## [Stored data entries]
-------
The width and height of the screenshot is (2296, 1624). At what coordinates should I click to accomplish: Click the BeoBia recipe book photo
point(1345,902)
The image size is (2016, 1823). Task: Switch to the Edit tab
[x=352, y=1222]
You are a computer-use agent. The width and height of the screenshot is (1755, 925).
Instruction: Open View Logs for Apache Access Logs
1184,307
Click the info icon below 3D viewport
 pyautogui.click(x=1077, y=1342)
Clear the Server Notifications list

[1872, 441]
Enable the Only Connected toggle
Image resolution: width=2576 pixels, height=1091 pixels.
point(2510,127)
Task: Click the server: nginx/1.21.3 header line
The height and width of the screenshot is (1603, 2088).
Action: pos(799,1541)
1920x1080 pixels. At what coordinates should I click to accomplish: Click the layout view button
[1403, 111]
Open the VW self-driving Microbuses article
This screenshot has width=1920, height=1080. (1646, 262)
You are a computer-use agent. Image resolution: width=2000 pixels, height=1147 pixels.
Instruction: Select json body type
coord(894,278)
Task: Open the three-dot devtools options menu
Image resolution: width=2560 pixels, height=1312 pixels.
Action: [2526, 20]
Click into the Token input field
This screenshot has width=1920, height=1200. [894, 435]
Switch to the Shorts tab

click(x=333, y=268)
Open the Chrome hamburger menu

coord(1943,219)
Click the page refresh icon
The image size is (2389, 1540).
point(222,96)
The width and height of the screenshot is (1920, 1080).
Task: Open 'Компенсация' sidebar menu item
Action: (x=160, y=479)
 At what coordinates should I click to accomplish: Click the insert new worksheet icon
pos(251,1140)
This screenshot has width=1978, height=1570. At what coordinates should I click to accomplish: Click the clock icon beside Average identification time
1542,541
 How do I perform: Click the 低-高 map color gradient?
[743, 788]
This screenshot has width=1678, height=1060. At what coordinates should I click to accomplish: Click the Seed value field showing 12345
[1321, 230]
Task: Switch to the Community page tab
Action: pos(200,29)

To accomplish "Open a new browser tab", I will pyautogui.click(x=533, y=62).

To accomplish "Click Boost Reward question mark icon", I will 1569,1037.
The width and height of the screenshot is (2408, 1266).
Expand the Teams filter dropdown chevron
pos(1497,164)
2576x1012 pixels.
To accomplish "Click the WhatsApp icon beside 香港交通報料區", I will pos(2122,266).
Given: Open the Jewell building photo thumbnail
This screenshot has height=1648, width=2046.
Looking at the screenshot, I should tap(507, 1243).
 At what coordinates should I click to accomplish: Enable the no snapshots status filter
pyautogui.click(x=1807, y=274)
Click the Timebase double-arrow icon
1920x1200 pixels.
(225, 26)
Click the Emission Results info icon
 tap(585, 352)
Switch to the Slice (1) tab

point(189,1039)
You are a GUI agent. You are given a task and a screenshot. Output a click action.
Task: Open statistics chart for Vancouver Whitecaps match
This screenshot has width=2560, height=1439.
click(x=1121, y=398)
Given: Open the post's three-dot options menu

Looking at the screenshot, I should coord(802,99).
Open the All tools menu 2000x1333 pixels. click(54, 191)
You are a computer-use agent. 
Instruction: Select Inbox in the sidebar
-------
## [WORK ORDER]
Beginning at the line that holds "Open the All", reproduce the lines exactly up to and including the final line of the entries.

## [SOLUTION FOR THIS EXERCISE]
Open the All tools menu 2000x1333 pixels. click(54, 191)
You are a computer-use agent. 
Instruction: Select Inbox in the sidebar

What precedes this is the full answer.